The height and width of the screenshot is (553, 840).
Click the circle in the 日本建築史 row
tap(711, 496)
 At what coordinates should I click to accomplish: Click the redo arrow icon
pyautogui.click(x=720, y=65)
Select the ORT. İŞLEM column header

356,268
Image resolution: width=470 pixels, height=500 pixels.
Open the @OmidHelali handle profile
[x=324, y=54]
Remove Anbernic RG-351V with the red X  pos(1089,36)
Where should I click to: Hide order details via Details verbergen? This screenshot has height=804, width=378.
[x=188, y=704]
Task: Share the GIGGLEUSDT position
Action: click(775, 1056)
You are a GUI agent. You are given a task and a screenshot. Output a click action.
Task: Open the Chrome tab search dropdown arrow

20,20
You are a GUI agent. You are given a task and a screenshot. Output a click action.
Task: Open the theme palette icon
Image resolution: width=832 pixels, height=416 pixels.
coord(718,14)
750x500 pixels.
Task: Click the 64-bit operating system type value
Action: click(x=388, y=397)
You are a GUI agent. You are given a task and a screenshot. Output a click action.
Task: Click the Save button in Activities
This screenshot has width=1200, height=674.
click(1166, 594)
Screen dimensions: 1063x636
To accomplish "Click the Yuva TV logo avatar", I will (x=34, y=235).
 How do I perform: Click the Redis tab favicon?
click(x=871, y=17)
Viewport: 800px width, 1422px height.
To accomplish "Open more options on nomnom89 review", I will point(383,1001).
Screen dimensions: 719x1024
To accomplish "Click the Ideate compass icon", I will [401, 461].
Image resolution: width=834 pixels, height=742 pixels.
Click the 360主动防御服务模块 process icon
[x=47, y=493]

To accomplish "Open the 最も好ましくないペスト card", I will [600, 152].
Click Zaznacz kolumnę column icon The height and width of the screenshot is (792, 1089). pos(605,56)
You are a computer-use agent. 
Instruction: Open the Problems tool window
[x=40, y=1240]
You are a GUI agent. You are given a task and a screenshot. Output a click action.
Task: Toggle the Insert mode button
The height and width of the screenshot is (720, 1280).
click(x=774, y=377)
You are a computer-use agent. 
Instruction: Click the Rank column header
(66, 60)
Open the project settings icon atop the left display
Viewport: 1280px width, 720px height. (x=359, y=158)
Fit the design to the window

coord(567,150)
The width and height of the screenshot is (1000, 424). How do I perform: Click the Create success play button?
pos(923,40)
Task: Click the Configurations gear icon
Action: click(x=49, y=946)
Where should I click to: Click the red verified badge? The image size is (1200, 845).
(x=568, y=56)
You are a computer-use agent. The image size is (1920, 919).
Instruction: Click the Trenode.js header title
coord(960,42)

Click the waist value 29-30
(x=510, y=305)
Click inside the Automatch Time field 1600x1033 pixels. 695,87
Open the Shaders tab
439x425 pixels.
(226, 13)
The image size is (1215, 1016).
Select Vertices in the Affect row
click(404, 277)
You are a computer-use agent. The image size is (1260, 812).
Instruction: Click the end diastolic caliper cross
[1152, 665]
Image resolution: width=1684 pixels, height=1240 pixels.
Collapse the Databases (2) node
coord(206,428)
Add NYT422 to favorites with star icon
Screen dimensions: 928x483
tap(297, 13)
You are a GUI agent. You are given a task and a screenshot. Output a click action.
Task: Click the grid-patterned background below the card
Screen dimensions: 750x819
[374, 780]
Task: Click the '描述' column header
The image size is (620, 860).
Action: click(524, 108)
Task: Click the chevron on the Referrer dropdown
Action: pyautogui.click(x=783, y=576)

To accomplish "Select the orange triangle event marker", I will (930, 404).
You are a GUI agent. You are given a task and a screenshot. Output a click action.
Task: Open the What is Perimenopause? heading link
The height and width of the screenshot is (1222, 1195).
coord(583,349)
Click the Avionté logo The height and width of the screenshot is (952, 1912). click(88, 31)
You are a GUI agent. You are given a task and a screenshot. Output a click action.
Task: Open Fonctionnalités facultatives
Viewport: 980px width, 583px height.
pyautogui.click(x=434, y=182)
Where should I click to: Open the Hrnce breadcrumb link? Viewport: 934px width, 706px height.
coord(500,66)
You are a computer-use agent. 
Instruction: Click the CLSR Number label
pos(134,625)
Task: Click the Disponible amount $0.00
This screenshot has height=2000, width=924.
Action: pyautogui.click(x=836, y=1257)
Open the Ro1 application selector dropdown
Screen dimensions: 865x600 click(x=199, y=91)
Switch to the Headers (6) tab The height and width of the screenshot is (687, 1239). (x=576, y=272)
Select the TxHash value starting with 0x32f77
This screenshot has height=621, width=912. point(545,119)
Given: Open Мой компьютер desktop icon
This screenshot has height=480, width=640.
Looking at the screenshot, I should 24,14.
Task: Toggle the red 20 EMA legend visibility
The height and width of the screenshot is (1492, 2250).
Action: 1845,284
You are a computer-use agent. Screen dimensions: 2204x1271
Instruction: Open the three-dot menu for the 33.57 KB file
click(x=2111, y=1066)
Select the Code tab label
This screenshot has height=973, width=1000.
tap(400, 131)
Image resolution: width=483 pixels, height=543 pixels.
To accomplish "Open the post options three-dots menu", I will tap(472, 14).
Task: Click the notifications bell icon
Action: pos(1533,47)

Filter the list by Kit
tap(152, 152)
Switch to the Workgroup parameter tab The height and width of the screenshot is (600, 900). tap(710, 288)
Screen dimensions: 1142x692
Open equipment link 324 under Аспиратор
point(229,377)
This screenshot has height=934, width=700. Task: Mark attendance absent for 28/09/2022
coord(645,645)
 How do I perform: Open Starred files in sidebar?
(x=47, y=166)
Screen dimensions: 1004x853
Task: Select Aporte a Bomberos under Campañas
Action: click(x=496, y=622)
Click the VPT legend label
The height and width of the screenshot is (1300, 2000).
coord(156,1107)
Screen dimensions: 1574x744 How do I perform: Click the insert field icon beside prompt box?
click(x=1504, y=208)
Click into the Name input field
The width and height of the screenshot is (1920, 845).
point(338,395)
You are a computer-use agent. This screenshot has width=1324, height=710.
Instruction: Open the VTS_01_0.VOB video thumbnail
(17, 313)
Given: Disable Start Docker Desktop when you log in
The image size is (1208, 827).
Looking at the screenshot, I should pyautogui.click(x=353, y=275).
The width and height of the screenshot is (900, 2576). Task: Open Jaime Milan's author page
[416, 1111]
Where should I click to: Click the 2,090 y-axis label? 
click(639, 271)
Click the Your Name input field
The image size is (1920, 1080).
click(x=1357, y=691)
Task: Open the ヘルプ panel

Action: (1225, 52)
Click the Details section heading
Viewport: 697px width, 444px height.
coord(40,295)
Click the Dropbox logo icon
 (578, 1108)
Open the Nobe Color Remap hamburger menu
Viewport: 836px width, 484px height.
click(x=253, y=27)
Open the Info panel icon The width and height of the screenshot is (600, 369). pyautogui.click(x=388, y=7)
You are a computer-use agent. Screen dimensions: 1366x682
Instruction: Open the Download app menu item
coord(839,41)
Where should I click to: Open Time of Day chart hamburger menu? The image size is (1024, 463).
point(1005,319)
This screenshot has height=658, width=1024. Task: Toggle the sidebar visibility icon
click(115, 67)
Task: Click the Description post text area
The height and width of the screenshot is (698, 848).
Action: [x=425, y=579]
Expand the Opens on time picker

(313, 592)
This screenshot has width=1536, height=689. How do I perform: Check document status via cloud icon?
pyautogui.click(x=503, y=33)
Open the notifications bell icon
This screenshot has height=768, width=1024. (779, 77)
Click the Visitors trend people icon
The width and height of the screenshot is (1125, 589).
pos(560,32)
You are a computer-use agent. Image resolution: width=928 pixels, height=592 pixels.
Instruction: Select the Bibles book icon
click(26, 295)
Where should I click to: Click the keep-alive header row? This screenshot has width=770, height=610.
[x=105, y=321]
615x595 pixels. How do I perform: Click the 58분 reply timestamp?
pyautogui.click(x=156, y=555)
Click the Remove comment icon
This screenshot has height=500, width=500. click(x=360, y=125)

§

#### [REQUIREMENT]
Write out everything from the start of the records down to the line containing "Remove Anbernic RG-351V", including that line, as a numbered list without blank lines.

#### [RESULT OF THE TASK]
1. The height and width of the screenshot is (553, 840).
2. Click the circle in the 日本建築史 row
3. tap(711, 496)
4.  At what coordinates should I click to accomplish: Click the redo arrow icon
5. pyautogui.click(x=720, y=65)
6. Select the ORT. İŞLEM column header
7. 356,268
8. Image resolution: width=470 pixels, height=500 pixels.
9. Open the @OmidHelali handle profile
10. [x=324, y=54]
11. Remove Anbernic RG-351V with the red X  pos(1089,36)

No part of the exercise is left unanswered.